CPPIB’s proposed US$6.2-billion acquisition of coal mine and electric utilities lacks credible climate transition plan

For Immediate Release: May 7, 2024

Statement: CPPIB’s proposed US$6.2-billion acquisition of coal mine and electric utilities lacks credible climate transition plan

Toronto, ON | Traditional territories of the Wendat, Anishnaabeg, Haudenosaunee, Chippewas, and Mississaugas of the Credit First Nation - The Canada Pension Plan Investment Board’s (CPPIB) proposed acquisition of Allete could become a smart investment in a major U.S. electric utility player– but not without a clear and credible climate-aligned transition plan for all of Allete’s subsidiaries. We are concerned that CPPIB’s announcement does not include any mention of the actions required to retire Allete’s risky and climate-polluting coal and gas assets in line with CPPIB’s net-zero commitment and global climate goals.   

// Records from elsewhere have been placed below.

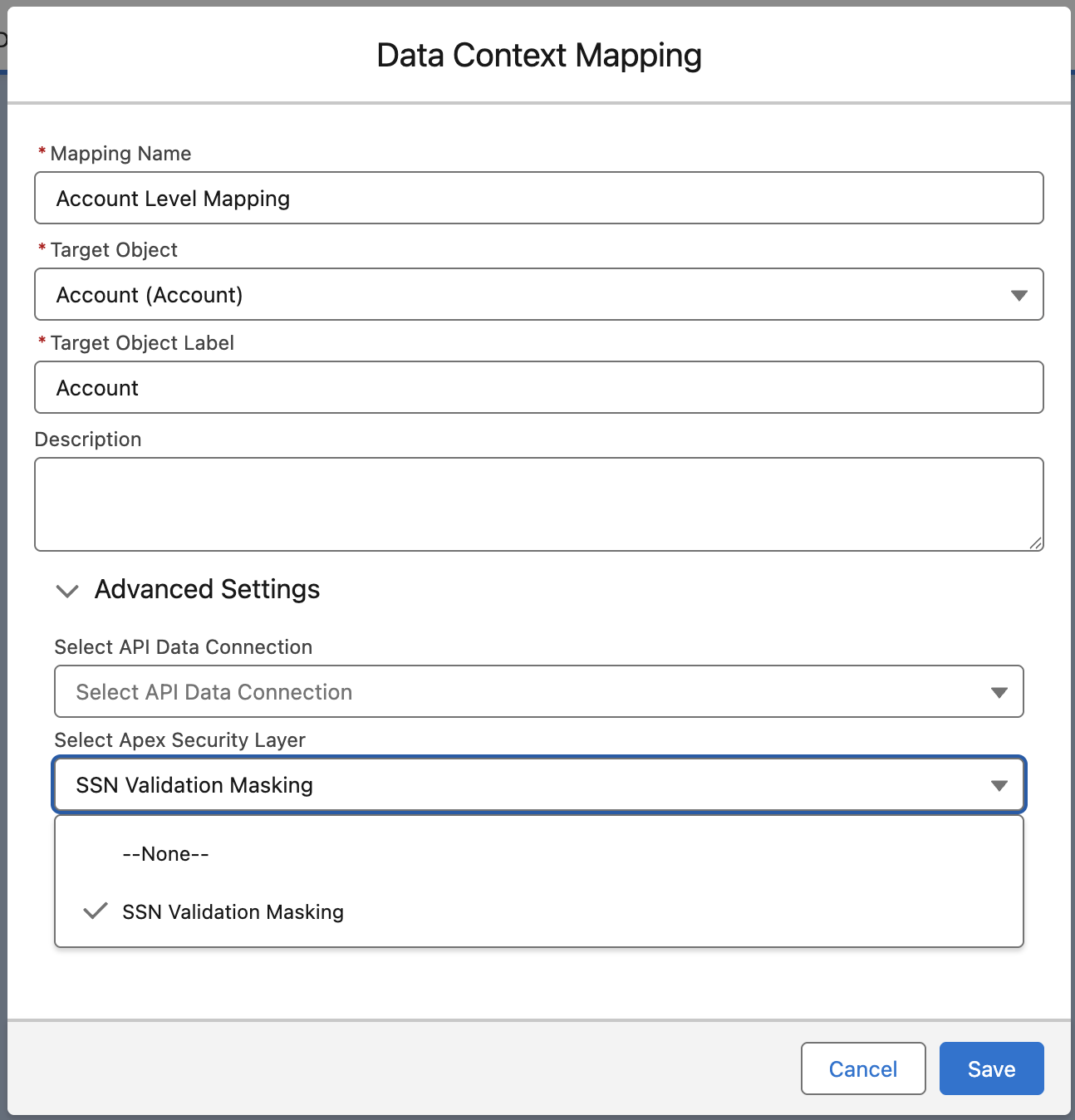Collapse Advanced Settings using the chevron icon
This screenshot has height=1120, width=1075.
tap(66, 591)
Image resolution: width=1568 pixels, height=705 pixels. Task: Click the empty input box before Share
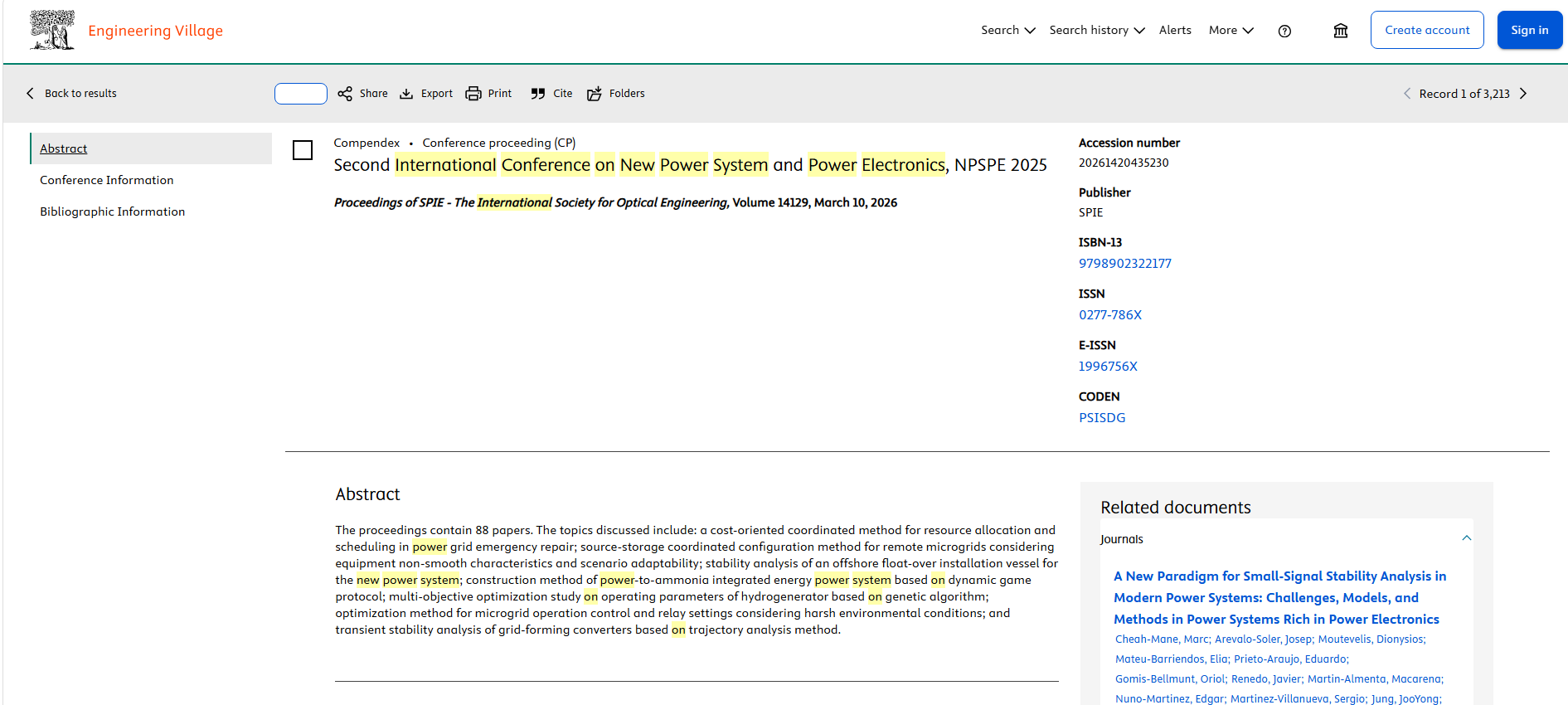pyautogui.click(x=301, y=94)
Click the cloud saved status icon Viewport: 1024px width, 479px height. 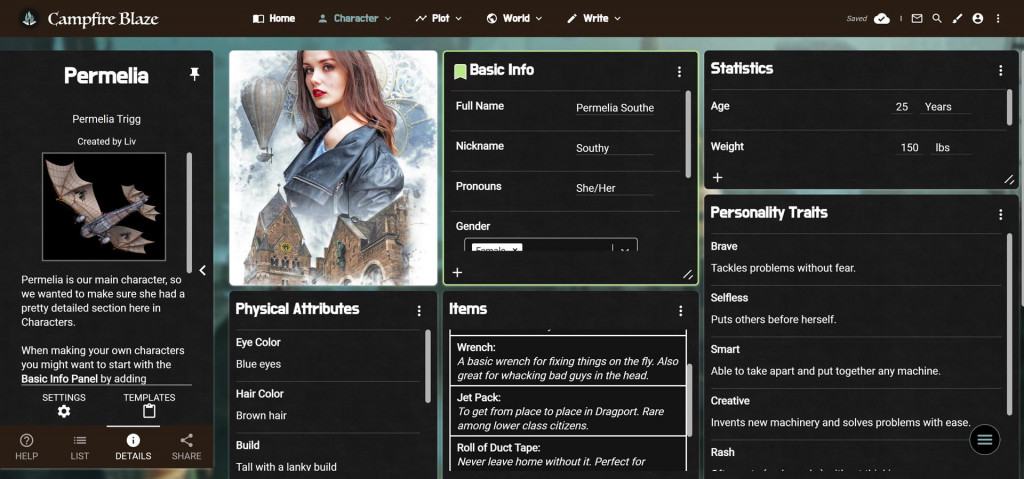point(881,19)
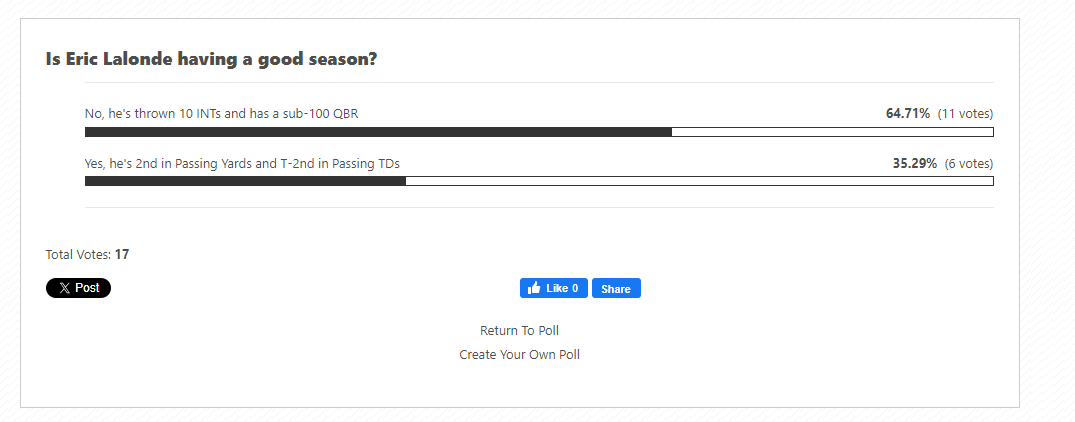This screenshot has height=422, width=1075.
Task: Click the Total Votes: 17 text
Action: (87, 255)
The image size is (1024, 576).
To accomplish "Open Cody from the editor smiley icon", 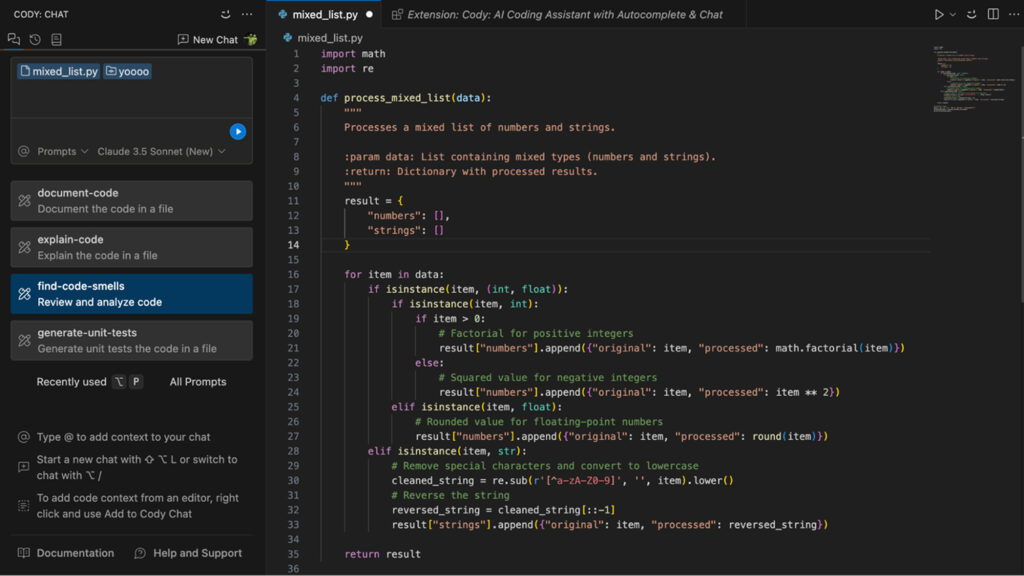I will click(x=971, y=14).
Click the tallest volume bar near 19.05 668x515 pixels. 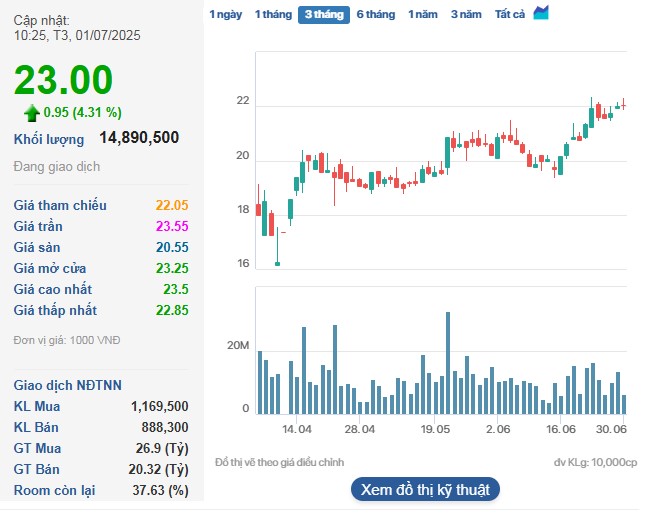[447, 362]
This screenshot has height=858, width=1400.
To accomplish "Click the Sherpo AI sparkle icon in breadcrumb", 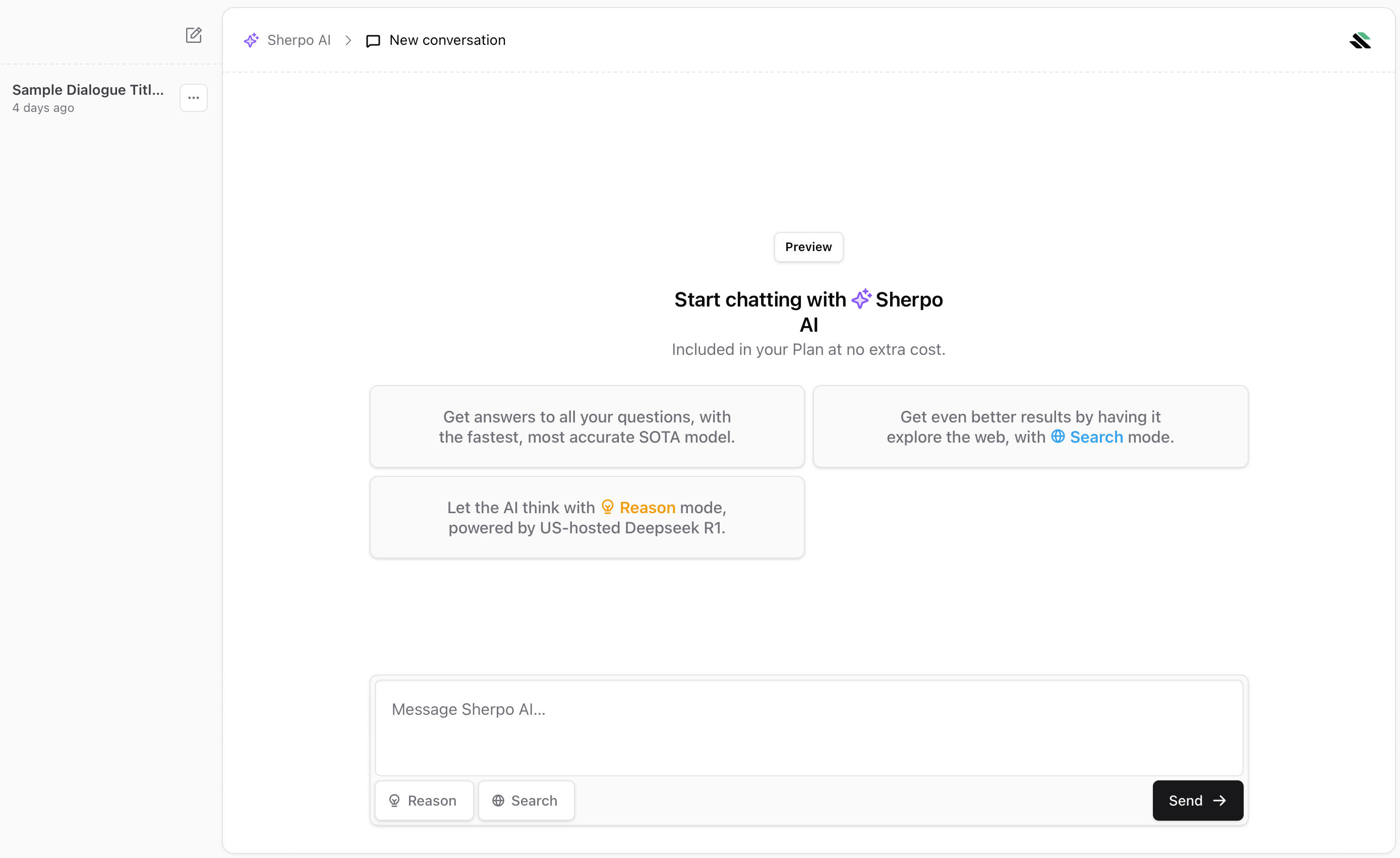I will pyautogui.click(x=252, y=40).
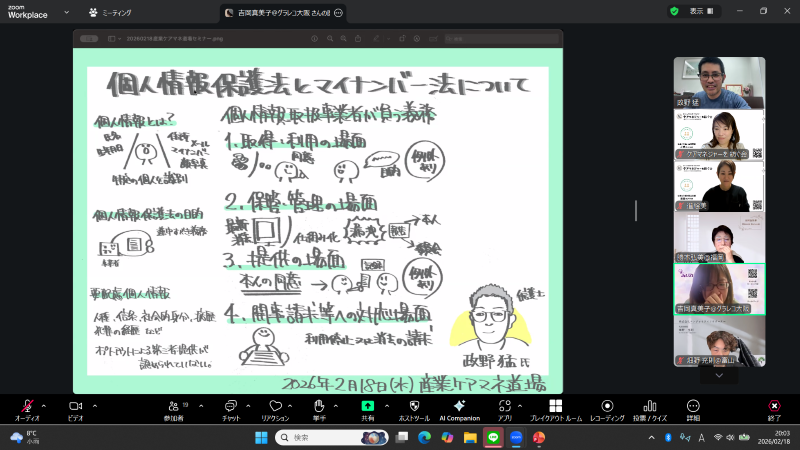Turn on camera with the ビデオ button

74,406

As part of a proposed US$6.2-billion deal to acquire Allete, subject to approval by regulators, CPPIB is planning to invest the Canada Pension Plan in a valuable and growing portfolio of renewable energy and electricity distribution and transmission assets across the U.S. Midwest. But the deal would also invest Canada’s national retirement fund in a lignite coal mine in North Dakota, a particularly poor-quality source of energy that must be phased out rapidly in line with climate obligations. In addition, CPPIB’s acquisition of Allete would include a fleet of coal- and gas-fired power plants that must also be quickly phased out to align with Paris climate goals and increasingly stringent U.S. federal and state clean energy targets. 

Shift supports the use of public pension capital to increase investment in renewable energy and electrification and to accelerate the decarbonization of electric utilities. But the fossil fuel assets acquired through such deals must be rapidly phased out to align with safe net-zero emissions pathways. Allete subsidiary and lignite coal mine operator BNI Energy has no net-zero target and no phase-out plan, while other electric utilities in the Allete group of companies appear to have inadequate transition plans to phase out their coal- and gas-fired power generation assets. This exposes CPPIB to considerable stranded asset risk and keeps fossil fuel assets operating for longer than permitted to limit global temperature increase to 1.5℃. 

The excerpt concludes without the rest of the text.